Which of the lines in the listing that follows hold "agent"? Pull each one out.

RECORDS SUPPLIED =>
....

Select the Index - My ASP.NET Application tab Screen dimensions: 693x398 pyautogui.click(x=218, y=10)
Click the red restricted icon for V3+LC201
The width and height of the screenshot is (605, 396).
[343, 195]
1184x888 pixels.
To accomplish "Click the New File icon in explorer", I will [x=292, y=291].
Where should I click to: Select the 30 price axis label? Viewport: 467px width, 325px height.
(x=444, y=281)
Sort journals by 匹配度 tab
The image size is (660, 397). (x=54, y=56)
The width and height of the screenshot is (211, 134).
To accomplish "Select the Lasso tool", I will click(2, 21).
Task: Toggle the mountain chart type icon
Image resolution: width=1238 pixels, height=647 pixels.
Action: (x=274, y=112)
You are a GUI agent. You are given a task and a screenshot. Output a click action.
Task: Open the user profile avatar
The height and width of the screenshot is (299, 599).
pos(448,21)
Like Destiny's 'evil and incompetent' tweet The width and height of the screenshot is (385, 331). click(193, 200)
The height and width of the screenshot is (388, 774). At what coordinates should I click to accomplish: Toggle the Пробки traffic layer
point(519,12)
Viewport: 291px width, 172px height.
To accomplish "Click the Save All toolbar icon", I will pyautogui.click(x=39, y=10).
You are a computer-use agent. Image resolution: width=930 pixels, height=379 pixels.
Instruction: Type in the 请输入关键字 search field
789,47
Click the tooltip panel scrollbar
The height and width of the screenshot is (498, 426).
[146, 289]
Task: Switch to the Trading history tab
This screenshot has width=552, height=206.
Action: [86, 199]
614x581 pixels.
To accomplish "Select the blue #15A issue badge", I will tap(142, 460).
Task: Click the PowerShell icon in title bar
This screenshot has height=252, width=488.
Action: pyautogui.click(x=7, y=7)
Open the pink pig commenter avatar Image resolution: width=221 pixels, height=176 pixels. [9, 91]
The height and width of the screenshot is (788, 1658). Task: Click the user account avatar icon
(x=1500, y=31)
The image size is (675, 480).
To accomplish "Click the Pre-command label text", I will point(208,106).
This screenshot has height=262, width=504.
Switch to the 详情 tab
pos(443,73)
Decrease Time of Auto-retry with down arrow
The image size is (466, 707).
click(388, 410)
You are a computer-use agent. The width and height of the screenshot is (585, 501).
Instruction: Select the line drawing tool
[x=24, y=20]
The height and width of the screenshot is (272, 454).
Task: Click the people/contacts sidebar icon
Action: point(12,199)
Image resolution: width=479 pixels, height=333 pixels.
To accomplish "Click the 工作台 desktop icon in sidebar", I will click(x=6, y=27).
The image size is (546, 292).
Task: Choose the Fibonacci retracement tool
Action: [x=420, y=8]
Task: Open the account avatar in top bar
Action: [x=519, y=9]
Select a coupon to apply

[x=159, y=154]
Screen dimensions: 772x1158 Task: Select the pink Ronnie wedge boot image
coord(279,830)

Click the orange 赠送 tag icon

....

SOLUTION TO THIS TASK =>
You are a GUI agent. You are given a task and a screenshot. Output a click action.
You are a computer-use agent. Image resolution: width=930 pixels, height=379 pixels.
You are a computer-use agent. The width and height of the screenshot is (585, 501).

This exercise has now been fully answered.